Scan the entries for the word "resolution" and return every line that has it.

** Opening Source material block **

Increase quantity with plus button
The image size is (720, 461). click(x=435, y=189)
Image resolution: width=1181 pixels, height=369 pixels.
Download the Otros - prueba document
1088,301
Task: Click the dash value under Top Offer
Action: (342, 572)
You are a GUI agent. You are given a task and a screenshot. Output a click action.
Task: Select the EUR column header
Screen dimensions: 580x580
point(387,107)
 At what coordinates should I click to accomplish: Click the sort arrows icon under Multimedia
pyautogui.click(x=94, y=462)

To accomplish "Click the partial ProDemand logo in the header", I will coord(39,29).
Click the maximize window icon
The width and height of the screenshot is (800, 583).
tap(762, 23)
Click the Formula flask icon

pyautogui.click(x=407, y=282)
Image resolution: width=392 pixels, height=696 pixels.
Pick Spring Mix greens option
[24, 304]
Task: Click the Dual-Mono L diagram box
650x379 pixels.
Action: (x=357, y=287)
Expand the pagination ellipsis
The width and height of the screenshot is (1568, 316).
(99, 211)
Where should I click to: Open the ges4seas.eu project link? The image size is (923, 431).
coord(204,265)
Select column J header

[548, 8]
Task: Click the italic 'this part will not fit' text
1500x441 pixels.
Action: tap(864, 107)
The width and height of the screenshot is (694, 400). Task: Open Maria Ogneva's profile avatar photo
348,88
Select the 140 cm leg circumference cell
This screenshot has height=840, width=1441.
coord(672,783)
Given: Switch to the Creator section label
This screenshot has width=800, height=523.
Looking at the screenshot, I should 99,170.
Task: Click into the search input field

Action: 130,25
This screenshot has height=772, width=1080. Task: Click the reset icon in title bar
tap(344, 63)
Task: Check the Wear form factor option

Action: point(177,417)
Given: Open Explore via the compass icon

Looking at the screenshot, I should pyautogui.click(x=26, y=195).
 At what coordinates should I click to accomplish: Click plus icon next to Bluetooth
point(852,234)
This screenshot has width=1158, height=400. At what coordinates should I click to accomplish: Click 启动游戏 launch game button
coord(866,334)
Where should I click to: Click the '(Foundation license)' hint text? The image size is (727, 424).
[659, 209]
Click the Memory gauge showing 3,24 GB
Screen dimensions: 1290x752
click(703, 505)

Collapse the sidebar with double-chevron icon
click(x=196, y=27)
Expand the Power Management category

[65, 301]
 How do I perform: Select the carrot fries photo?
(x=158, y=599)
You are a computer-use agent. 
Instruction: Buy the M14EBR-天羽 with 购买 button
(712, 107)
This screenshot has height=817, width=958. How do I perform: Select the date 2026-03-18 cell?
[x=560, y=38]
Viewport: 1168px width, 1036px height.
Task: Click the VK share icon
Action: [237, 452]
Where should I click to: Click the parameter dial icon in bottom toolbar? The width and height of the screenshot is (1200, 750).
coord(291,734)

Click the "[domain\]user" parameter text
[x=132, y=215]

** Closing Source material block **

### Solution for this problem
Image resolution: width=1181 pixels, height=369 pixels.
Image resolution: width=392 pixels, height=696 pixels.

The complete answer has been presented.